Stories and Prose (Translated)

Three or Four Extra Songs

I've stripped away everything from life that isn't necessary. Like this: unnecessary shopping, unnecessary gift-giving or receiving, extra rice and fish, biryani or alcohol. I've cut away friendships beyond what's needful too, because when you try to give time to too many friends, it stops being friendship and becomes nothing but a cage.

Excess gossip, excess television, wandering from one neighborhood to another, unnecessary joy or forced merriment, depending on someone or letting someone depend on me, judging others or shrinking from the fear of being judged, worrying about what people might say or needlessly occupying people's minds with what I say—I've let all of it go.

I couldn't do it all at once. No one can. But slowly, I managed. I can't quite reconcile my old self with who I am now. I think: Is this really me? According to my neighbors and friends, and even by my own reckoning after careful thought, I seemed to be growing old. These prunings from life—they looked like the signs of aging. But when I realized the difference in confidence between my old self and my new self, the wisdom I've gained, the commonness, the positive attitude, the acceptance, the patience, the thrill of learning something new, the ability to celebrate the smallest of things—such enormous gains—then it struck me: by discarding the unnecessary, I've actually found myself.
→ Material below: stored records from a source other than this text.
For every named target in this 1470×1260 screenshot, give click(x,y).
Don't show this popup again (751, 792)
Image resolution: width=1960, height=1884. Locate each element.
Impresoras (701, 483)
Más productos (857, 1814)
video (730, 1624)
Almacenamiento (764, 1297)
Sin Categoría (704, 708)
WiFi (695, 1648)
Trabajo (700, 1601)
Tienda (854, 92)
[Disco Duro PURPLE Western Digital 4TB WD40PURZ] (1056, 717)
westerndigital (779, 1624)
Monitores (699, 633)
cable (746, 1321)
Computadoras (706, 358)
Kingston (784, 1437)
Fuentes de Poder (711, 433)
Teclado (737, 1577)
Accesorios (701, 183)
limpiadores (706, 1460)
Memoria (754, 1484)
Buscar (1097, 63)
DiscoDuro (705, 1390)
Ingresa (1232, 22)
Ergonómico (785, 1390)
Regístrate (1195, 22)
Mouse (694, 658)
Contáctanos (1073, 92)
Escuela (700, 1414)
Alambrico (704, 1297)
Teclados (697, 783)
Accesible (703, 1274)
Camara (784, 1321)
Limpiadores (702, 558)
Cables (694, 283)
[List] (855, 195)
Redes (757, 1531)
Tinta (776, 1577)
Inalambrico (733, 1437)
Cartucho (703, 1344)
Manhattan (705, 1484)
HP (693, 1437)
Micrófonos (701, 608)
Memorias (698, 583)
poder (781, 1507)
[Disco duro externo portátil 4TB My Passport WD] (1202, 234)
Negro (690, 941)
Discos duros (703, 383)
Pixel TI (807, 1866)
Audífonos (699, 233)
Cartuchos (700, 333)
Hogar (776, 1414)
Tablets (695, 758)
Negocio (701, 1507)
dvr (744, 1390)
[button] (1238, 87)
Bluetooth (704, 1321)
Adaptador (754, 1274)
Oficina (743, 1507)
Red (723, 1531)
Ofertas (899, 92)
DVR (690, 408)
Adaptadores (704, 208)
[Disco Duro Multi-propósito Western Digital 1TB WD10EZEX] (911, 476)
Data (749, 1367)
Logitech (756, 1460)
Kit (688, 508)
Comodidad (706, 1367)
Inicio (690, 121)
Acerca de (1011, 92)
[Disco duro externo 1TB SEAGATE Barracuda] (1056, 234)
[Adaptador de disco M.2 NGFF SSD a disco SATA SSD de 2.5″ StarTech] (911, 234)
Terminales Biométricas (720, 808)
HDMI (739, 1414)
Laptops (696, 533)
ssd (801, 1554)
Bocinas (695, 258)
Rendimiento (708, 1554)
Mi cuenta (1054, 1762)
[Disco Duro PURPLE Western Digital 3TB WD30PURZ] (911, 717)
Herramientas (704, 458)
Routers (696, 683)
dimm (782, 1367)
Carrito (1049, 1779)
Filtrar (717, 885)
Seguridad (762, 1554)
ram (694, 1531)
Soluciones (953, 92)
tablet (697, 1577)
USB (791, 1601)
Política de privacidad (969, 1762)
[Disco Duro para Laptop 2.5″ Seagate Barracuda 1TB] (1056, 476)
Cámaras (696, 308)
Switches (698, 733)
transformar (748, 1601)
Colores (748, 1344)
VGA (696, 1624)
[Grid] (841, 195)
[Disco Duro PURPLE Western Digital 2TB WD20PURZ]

I don't need to be happy, don't need to be well, don't need to avoid trouble or bear pressure. I don't have to lie. Instead of wasting money and time buying unnecessary saris and jewelry, I can put that toward productive work or helping others. Because I don't judge anyone, I'm spared the burden of worrying about others' judgments—time I can spend listening to three or four extra songs instead. Ha ha ha.

Without excess gossip with friends and wine, life once seemed utterly hollow. Whether the addiction was wine or endless chatter, I'm dependent on nothing now. To celebrate joy or sorrow, I no longer need alcohol.

I've learned that to find happiness in life, you must know how to hold on to things, how to play pretend, how to move in step even against your will. But to truly enjoy life, to live deeply, to connect with your own soul—for that, you need only to know how to let go.